A obra sonora regista o som de vidros a quebrarem, enquanto a escultura foi especialmente concebida para este projeto, e inclui pedras semipreciosas colecionadas por Durham ao longo dos anos.

O artista retoma a exposição "História Concisa de Portugal" que apresentou na Galeria Módulo em 1995, primeira presença do artista no país, e que "viria a ser relevante no seu percurso", segundo a curadoria.

O percurso de Jimmie Durham, nascido nos Estados Unidos, em 1940, cruza a poesia, o ativismo político e a prática artística.

Ainda jovem, nos anos 1960, dedicou-se ao ativismo político, à poesia e à performance, e viajou para Genebra no final daquela década para estudar escultura e performance na École Nationale Supérieure des Beaux Arts.

Este ano, recebeu o Leão de Ouro da Bienal de Arte de Veneza pelo conjunto da sua obra.

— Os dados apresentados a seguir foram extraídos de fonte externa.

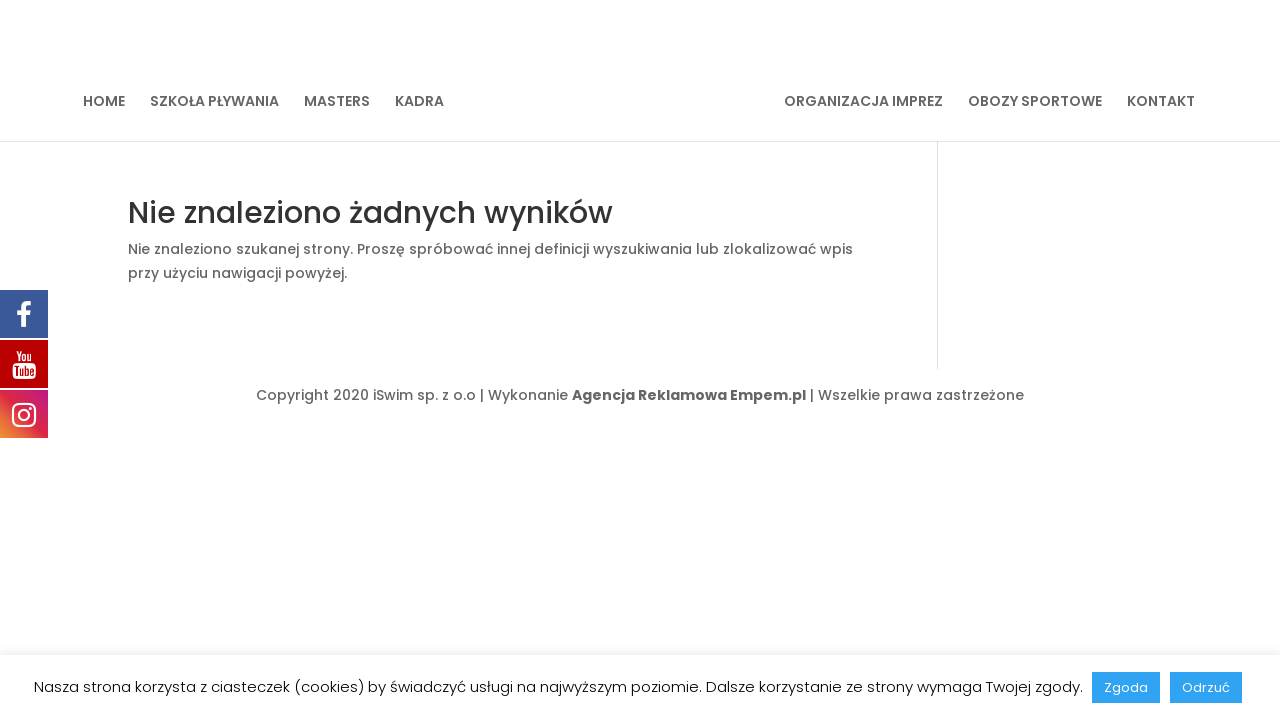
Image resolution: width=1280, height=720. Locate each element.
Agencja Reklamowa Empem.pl (689, 395)
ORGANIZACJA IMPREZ (863, 102)
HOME (104, 102)
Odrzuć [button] (1206, 687)
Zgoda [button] (1126, 687)
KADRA (419, 102)
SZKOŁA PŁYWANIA (214, 102)
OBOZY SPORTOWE (1035, 102)
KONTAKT (1161, 102)
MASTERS (337, 102)
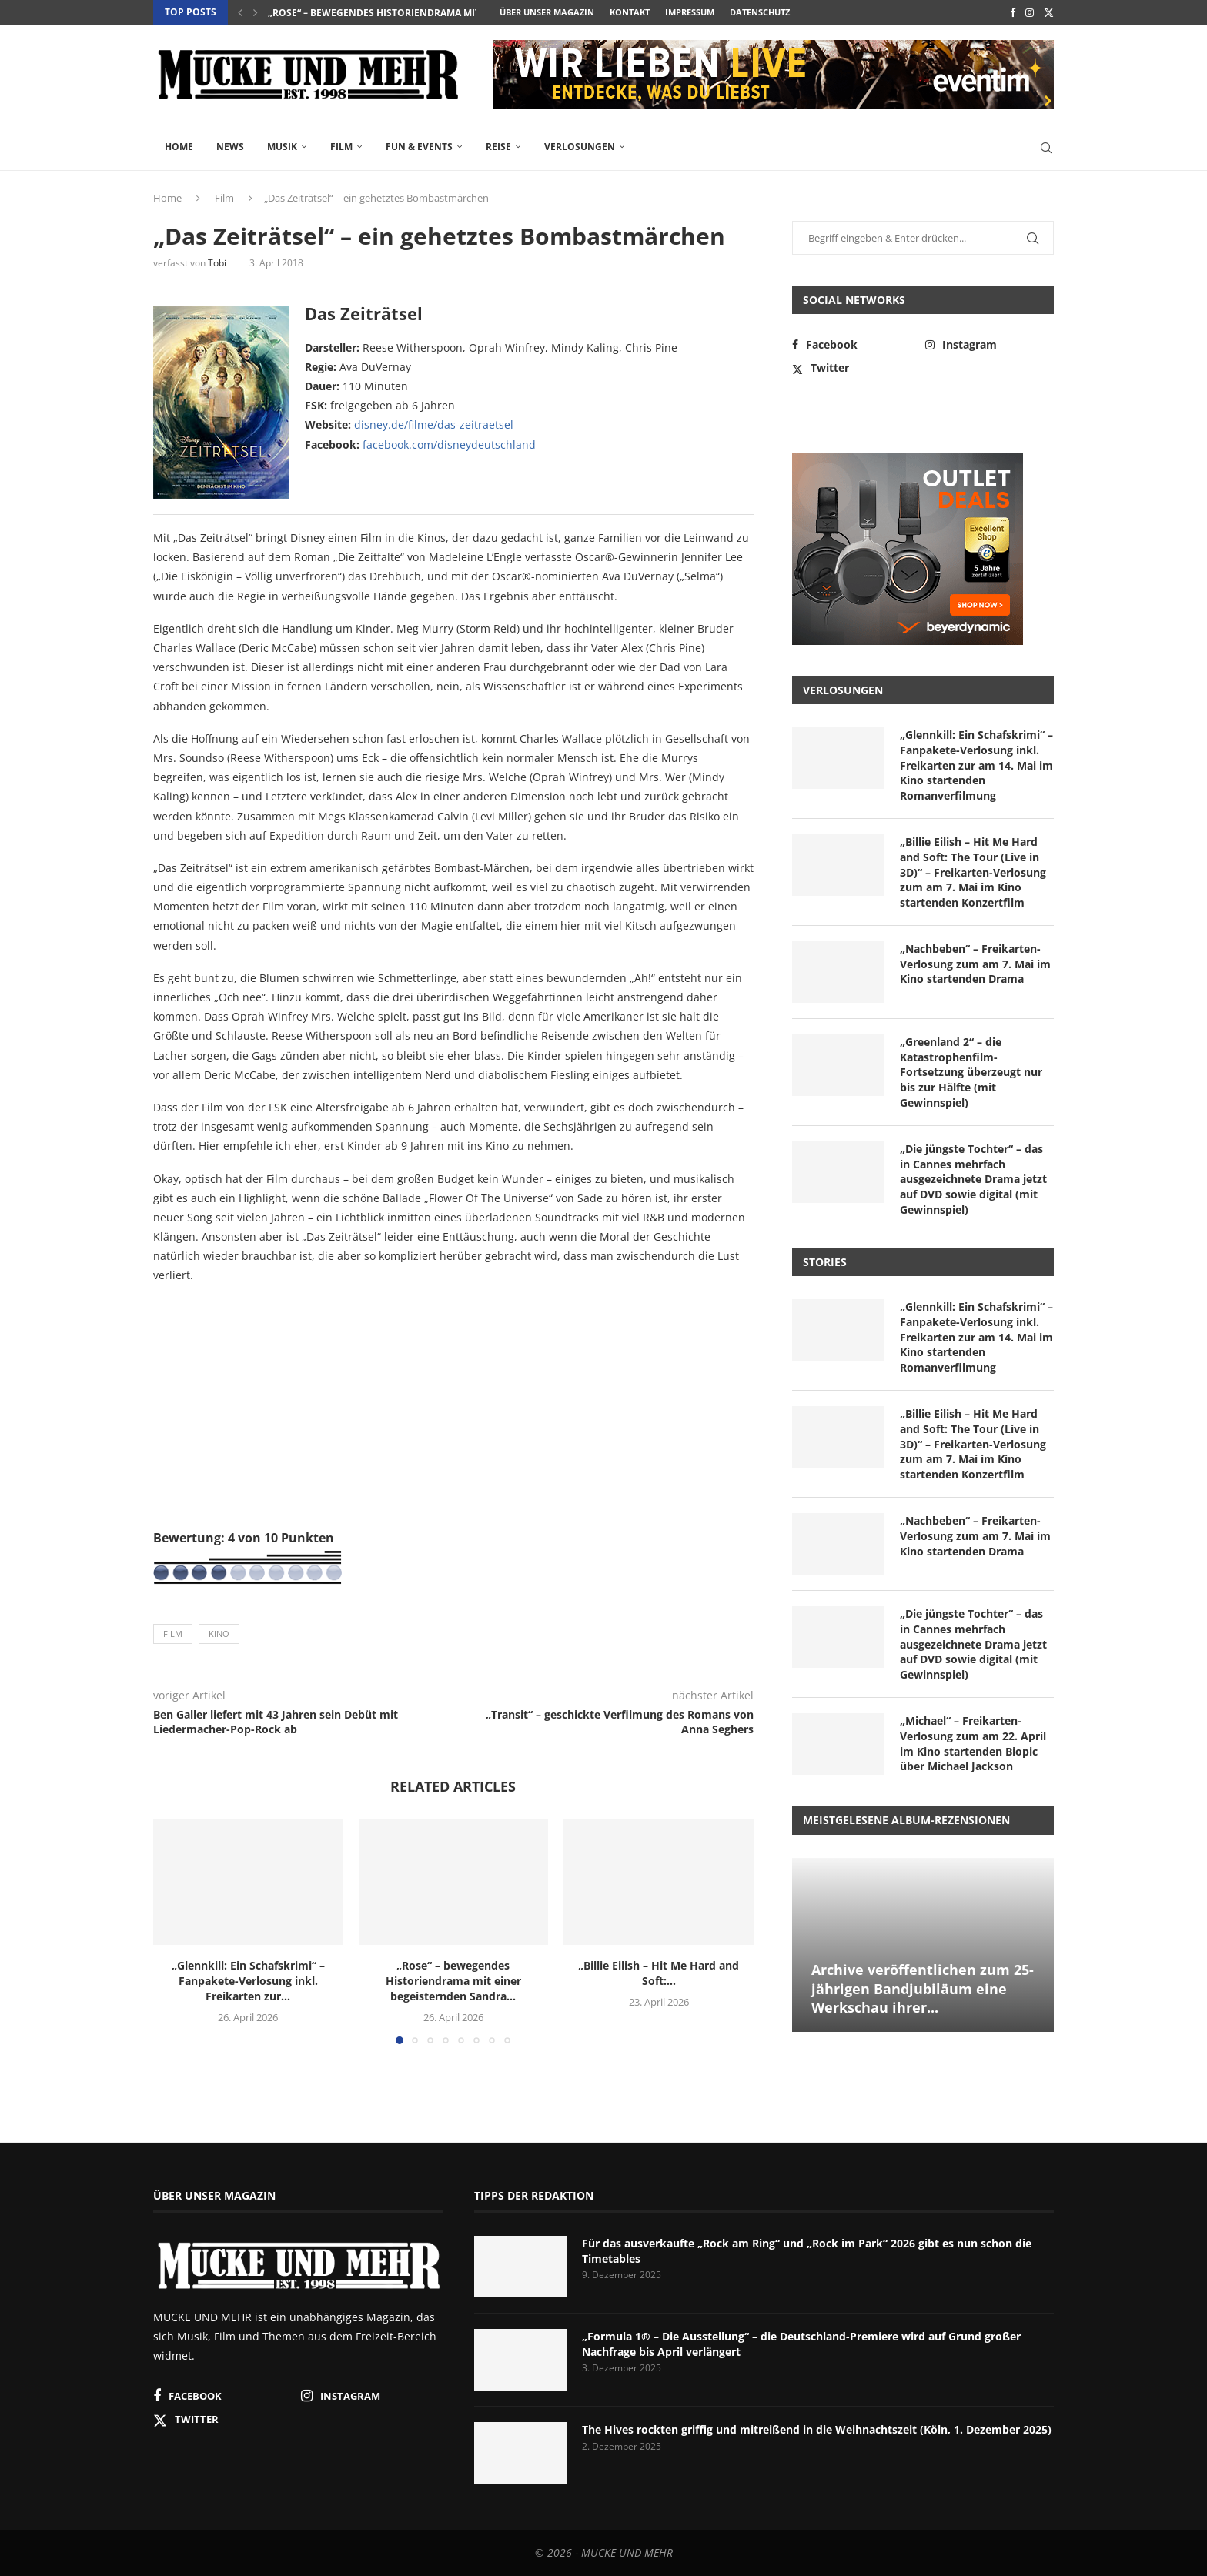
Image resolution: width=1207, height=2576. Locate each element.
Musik (282, 146)
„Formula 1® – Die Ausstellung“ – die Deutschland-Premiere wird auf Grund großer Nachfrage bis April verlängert (801, 2344)
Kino (219, 1633)
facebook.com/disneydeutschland (449, 444)
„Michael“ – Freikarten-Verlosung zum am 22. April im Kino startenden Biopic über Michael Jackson (973, 1743)
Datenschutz (760, 12)
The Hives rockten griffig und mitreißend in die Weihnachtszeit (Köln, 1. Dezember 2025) (817, 2429)
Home (179, 146)
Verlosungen (579, 146)
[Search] (1046, 147)
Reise (498, 146)
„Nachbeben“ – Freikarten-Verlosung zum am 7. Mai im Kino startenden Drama (975, 963)
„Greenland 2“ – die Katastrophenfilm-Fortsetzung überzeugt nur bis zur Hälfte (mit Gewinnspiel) (971, 1071)
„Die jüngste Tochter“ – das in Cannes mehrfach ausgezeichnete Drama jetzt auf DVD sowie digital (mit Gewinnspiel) (973, 1178)
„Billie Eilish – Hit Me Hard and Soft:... (658, 1973)
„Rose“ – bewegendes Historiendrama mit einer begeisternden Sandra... (452, 12)
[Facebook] (1012, 12)
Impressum (689, 12)
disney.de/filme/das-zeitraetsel (433, 424)
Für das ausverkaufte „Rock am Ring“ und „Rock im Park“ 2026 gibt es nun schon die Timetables (806, 2251)
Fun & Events (419, 146)
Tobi (217, 262)
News (230, 146)
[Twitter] (1049, 12)
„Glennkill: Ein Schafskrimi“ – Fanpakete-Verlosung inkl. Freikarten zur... (248, 1980)
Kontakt (630, 12)
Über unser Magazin (547, 12)
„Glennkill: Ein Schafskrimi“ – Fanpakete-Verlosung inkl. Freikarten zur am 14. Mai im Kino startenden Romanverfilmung (976, 764)
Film (341, 146)
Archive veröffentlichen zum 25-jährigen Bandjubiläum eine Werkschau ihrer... (922, 1988)
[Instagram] (1029, 12)
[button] (240, 12)
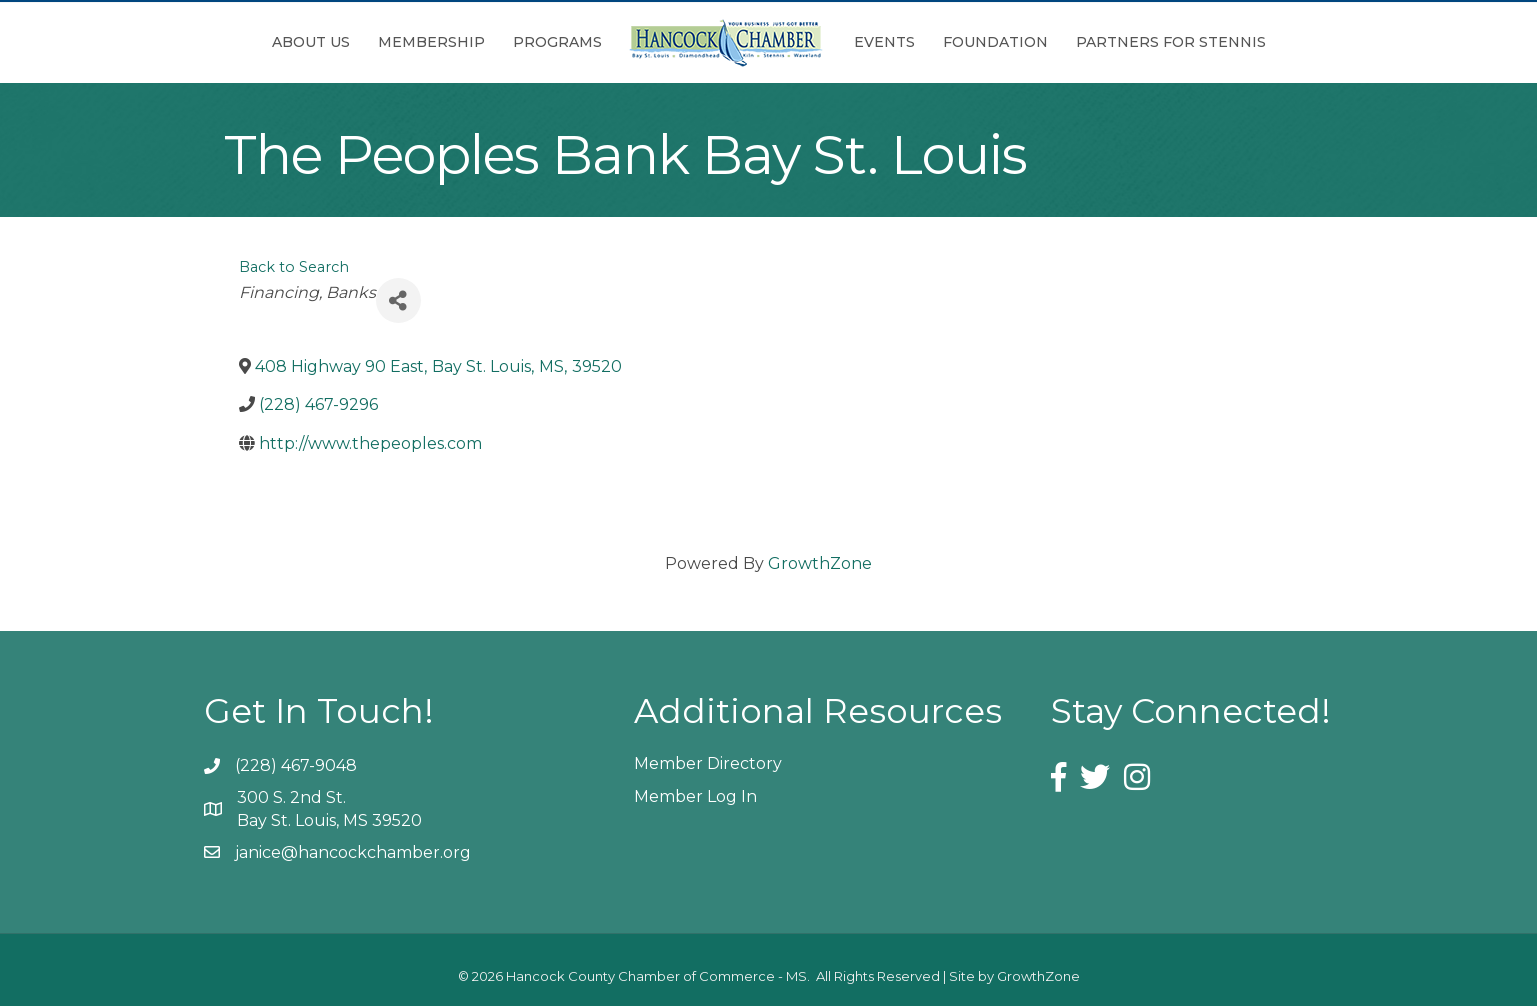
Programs (557, 42)
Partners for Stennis (1171, 42)
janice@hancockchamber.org (353, 852)
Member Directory (708, 763)
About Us (311, 42)
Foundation (995, 42)
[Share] (398, 300)
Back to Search (294, 267)
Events (884, 42)
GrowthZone (820, 563)
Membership (431, 42)
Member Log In (695, 796)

Esta exposição é o segundo momento do projeto "Reação em Cadeia", resultado de uma colaboração entre a Culturgest e a Fidelidade Arte, que propõe aos artistas participantes que façam o convite ao artista que lhes segue em ambos os espaços das duas entidades.

Jimmie Durham foi o artista proposto pela artista luso-africana Ângela Ferreira e será, por seu turno, sucedido pela artista italiana Elisa Strinna.